▶ Goal of the exercise: For the entries below, state how many lines contain the word "will" and add nothing else.

▶ The input:

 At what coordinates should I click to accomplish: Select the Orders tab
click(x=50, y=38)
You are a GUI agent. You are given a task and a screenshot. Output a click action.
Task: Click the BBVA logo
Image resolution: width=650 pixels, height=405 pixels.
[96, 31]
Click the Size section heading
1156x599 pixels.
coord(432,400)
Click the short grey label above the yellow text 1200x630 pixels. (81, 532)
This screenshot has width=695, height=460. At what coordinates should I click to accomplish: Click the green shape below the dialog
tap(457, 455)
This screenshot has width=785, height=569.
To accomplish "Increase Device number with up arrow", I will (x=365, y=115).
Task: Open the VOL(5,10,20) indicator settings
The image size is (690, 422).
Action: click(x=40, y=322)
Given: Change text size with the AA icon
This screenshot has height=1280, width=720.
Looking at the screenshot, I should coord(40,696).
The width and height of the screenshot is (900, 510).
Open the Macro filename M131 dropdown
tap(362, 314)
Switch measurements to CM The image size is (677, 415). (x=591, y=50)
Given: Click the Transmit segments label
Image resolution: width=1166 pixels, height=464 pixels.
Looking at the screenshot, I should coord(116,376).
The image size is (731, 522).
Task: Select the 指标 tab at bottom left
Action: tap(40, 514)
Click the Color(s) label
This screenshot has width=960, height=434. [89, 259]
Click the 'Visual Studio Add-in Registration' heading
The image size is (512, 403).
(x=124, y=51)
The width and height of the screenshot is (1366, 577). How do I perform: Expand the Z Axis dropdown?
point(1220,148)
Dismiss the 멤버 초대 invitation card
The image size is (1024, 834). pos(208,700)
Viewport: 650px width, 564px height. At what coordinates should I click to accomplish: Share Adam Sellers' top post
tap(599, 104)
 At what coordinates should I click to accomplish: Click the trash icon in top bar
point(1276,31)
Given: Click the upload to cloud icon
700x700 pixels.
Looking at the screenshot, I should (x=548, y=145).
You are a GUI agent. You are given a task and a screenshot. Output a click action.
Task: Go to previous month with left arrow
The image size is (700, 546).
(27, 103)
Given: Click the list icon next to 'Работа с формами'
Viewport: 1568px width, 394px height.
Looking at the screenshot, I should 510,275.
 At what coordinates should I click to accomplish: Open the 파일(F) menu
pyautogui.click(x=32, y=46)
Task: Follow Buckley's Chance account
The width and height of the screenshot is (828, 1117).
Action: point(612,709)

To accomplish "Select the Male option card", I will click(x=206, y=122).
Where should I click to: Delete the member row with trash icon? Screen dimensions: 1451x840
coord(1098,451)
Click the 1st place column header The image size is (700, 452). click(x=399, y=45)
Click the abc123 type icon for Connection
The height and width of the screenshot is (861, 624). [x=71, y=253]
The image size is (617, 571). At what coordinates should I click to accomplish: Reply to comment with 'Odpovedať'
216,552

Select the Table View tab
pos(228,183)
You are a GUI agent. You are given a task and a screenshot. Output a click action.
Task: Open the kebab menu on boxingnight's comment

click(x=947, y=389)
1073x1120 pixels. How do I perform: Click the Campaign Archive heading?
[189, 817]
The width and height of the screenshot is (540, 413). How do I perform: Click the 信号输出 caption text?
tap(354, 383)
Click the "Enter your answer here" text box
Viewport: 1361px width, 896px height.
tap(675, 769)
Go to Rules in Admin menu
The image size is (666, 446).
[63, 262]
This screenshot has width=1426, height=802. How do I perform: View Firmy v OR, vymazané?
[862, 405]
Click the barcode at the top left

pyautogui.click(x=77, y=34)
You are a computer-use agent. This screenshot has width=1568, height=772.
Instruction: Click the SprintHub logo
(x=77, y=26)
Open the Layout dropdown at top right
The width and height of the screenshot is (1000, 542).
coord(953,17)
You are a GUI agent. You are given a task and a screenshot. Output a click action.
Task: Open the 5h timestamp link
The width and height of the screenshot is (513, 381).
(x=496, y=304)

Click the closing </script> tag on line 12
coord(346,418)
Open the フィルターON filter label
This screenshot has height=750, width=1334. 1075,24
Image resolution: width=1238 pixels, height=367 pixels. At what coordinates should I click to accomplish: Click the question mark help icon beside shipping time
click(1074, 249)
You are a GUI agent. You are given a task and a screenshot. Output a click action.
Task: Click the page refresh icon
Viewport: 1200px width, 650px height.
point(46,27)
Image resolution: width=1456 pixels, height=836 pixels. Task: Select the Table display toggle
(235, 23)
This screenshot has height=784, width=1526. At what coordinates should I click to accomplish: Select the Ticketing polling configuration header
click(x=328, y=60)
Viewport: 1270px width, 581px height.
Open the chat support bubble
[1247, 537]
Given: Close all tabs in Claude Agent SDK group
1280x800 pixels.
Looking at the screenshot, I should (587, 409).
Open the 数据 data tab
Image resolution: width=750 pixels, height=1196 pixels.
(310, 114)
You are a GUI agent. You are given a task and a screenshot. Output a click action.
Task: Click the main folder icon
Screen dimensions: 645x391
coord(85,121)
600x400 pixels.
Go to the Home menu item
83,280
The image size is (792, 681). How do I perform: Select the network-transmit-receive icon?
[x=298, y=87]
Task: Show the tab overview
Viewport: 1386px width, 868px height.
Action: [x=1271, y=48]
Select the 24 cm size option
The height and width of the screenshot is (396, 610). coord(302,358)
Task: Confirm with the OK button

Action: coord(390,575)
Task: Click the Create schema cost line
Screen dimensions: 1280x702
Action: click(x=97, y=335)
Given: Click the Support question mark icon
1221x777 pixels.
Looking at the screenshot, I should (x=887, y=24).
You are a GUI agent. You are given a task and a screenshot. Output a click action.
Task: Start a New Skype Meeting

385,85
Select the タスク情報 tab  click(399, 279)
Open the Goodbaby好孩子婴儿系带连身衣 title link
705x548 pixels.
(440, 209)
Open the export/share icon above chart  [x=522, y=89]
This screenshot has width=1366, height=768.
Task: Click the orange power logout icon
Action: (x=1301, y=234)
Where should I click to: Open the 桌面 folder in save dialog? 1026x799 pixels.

▶ Final answer: 2